The problems have been exacerbated by the paralysis of Northern Ireland’s powersharing institutions, which have been dormant for 40 per cent of the period since they were formed by the Belfast Agreement, including almost all of the past two years. Members of the Assembly only began debating the management of the lough last week. As the politicians gathered, new reports emerged of a thick, pale scum appearing on the lough’s waterways.

From the mouth of the River Blackwater, Ciarán Breen rows out on to Lough Neagh. Breen has spent about three decades working on this body of water. His vessel is a cot, a small wooden boat he helped to build by the shores of Maghery, a village near Portadown on the lough’s southern end.

Breen pauses to take stock of the losses he has witnessed since he began work here as a wildlife ranger in 1986.

“In the winter, we did an annual wildfowl count – a colleague and I did this particular section,” he says, gesturing towards an area of several square kilometres between Coney Island and Kells Point.

“We got about 50,000 to 60,000 diving ducks. So many that people – our bosses, I mean – came out of Belfast to take a look for themselves, since they didn’t believe us at first.”

These fleets of pochard, scaup and goldeneye made Lough Neagh an internationally significant site for overwintering birds in the 1980s. In the years since, their numbers have plummeted. A 2013 study found that the number of these winter migratory birds at the lough had dropped nearly 80 per cent in a decade – from 100,000 to fewer than 21,000.

“We’re looking out there – at the same spot – now,” Breen says. “There’s a wee flock of coot and no ducks. None. So there’s been a catastrophic collapse in duck numbers from when I started.”

Overwintering whooper swans from Iceland used to arrive as December approached. “For many years, they would herald the winter coming in,” says Tom McElhone, who lives near a disused freshwater laboratory at Traád Point on the lough’s northwestern shore – its last major research facility, which closed in the early 2000s.

“I remember lying in bed and hearing these swans calling out to each other, up and down the lough, having this magnificent conversation at all hours of the night. That’s all gone.”

Even when they move away from it, Lough Neagh courses through the veins of those like Coney, raised on its southwestern shores, who have worked the water or resided within one of its many tight-knit local communities.

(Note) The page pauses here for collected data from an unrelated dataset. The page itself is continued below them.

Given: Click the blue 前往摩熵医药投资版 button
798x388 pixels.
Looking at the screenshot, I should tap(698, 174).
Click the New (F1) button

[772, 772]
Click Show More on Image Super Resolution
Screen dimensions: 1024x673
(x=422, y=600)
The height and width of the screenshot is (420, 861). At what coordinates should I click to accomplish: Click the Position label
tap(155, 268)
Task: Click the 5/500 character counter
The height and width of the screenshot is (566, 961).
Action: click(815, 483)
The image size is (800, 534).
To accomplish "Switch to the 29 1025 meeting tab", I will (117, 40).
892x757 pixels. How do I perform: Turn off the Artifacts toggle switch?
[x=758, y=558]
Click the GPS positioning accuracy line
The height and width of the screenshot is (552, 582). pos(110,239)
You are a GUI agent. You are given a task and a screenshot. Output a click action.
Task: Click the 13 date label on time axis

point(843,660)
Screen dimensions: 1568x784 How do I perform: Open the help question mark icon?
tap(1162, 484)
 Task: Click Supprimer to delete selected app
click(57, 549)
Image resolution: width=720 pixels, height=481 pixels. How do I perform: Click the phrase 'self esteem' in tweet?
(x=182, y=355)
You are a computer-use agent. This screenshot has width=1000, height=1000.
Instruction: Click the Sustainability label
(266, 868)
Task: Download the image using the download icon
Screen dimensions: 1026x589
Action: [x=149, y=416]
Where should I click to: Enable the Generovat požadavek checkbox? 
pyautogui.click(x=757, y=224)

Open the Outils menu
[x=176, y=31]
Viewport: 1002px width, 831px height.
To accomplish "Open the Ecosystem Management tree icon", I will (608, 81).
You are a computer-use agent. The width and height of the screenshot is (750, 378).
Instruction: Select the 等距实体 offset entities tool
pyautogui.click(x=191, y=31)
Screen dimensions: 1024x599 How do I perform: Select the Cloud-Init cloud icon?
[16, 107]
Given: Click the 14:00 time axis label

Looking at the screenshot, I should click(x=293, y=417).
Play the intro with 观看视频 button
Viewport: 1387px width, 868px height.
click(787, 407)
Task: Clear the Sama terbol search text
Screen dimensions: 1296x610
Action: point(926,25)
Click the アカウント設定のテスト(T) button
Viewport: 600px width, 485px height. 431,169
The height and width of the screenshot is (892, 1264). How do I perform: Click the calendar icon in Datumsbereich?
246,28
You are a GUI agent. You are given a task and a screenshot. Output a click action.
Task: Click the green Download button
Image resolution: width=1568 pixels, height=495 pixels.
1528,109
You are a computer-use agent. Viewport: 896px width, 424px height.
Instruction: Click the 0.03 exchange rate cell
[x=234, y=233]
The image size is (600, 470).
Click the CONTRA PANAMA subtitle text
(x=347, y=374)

The local knowledge is not there any more. And that sense of togetherness along the lough shore is just gone

The 53-year-old believes, however, that many of the social ties and customs that helped fuse together these shoreline villages, parishes and town lands have unravelled during his lifetime, mirroring a progressive decline of the lough’s central fishing industry.

As the number of boats fishing the waters has dwindled – from more than 200 in the 1980s to a few dozen today – so too, he says, have the summer fairs and “lough shore tug of wars”, the ad hoc music sessions, hyperlocal vernacular – even residents’ familiarity with the water body itself.

“The local knowledge is not there any more,” he says. “And that sense of togetherness along the lough shore is just gone.”

Along the walls of the Toome Canal, at the northwestern tip of Lough Neagh, chalk-like bright blue residue from the algal blooms was visible for weeks after the thick sludge of surface algae had disappeared from sight. Warning signs have remained in place at sites such as Ballyronan throughout the Christmas holidays and into early 2024.

The algal growths have robbed people not only of this year’s summer craic – families around the lough, say – but also of something calming, restorative, even “healing”.

And they have also prompted a belated “awakening” to the lough’s plight, in the words of lough shore resident and former MP for Mid-Ulster Bernadette McAliskey.

She and other veteran civil rights leaders – who took up the cause of the area’s disfranchised fishers in the 1960s – have been speaking up for the lough once again.

Addressing a rain-drenched demonstration by the same canal in late November, just a stone’s throw from the eel fishery’s headquarters, McAliskey cited talks to bring the lough into a community co-operative trust nearly a decade ago. It was one of a number of lost opportunities for public ownership over the past 50 years.

“Our evidence was [that] people look after what belongs to them,” she said.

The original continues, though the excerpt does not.